Entgegen der Auffassung des Berufungsgerichts wird die Verwirklichung des Kündigungstatbestands auch nicht dadurch gehindert, dass ein Mieter subjektiv der Ansicht ist, er wäre mit seinem Verhalten, das anderen das Zusammenleben verleidet, im Recht. Vielmehr wird eine subjektive Vorwerfbarkeit des Verhaltens nicht vorausgesetzt (RIS‑Justiz RS0070243); entscheidend ist, ob das objektiv in Erscheinung tretende Verhalten als ein grob ungehöriges, das Zusammenwohnen verleidendes angesehen werden muss, auch wenn es etwa auf eine geistige Erkrankung zurückzuführen ist (RIS‑Justiz RS0067733).

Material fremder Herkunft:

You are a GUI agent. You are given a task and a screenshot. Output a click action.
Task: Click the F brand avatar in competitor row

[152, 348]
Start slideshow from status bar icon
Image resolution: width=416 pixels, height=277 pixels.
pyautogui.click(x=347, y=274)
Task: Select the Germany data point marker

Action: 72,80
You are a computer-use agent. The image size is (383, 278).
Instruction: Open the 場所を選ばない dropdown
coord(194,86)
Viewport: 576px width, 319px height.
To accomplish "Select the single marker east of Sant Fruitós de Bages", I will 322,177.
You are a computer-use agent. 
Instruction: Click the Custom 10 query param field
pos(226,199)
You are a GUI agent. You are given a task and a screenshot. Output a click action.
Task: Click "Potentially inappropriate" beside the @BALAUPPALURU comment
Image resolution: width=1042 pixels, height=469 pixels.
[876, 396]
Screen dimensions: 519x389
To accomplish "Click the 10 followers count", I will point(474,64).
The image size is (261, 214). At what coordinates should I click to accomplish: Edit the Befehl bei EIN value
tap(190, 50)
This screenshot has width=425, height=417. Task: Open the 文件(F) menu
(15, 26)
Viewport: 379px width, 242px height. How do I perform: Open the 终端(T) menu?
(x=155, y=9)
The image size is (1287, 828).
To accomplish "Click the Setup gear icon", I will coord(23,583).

Schließlich vermag sich der erkennende Senat auch nicht der Auffassung des Berufungsgerichts ‑ und des Revisionsgegners ‑ anzuschließen, der Beklagte habe mit seinen (von beiden Instanzen als unberechtigt qualifizierten) ständigen Vorwürfen in erster Linie die in der Verwaltung tätigen Mitarbeiter der Klägerin belästigt, nicht aber der Hausbesorgerin selbst, das „Zusammenleben“ verleidet. Dabei wurde offenbar die Feststellung des Erstgerichts übersehen, dass sich die Hausbesorgerin durch das Verhalten des Beklagten sehr belästigt fühlt; es ist auch aktenkundig, dass sie mehrmals an die Hausverwaltung herangetreten ist, sich über die psychische Belastung durch das „Mobbing“ beklagt und um Hilfe gebeten hat.

Nach Auffassung des erkennenden Senats kann es somit keinem Zweifel unterliegen, dass der vom Erstgericht angenommene Kündigungsgrund durch das Verhalten des Beklagten erfüllt wurde. Dabei fallen nicht nur die ordinären Beschimpfungen und das ständige Verfolgen mit unberechtigten Anzeigen bei der Hausverwaltung ins Gewicht, sondern vor allem seine Ankündigung, er werde so lange keine Ruhe geben, bis die Hausbesorgerin „weg ist“. Dass er dabei auch das Bellen ihrer Hunde provoziert hat, um bei der Hausverwaltung den Eindruck zu erwecken, er werde seit Jahren durch häufiges Hundegebell gestört, lässt deutlich erkennen, dass er seinen Plan, die Hausbesorgerin wegzubekommen, nachhaltig und bösartig verfolgte.

Das zutreffende Ersturteil ist daher wiederherzustellen.

Die Entscheidung über die Kosten des Rechtsmittelverfahrens beruht auf § 50 Abs 1 iVm § 41 Abs 1 ZPO.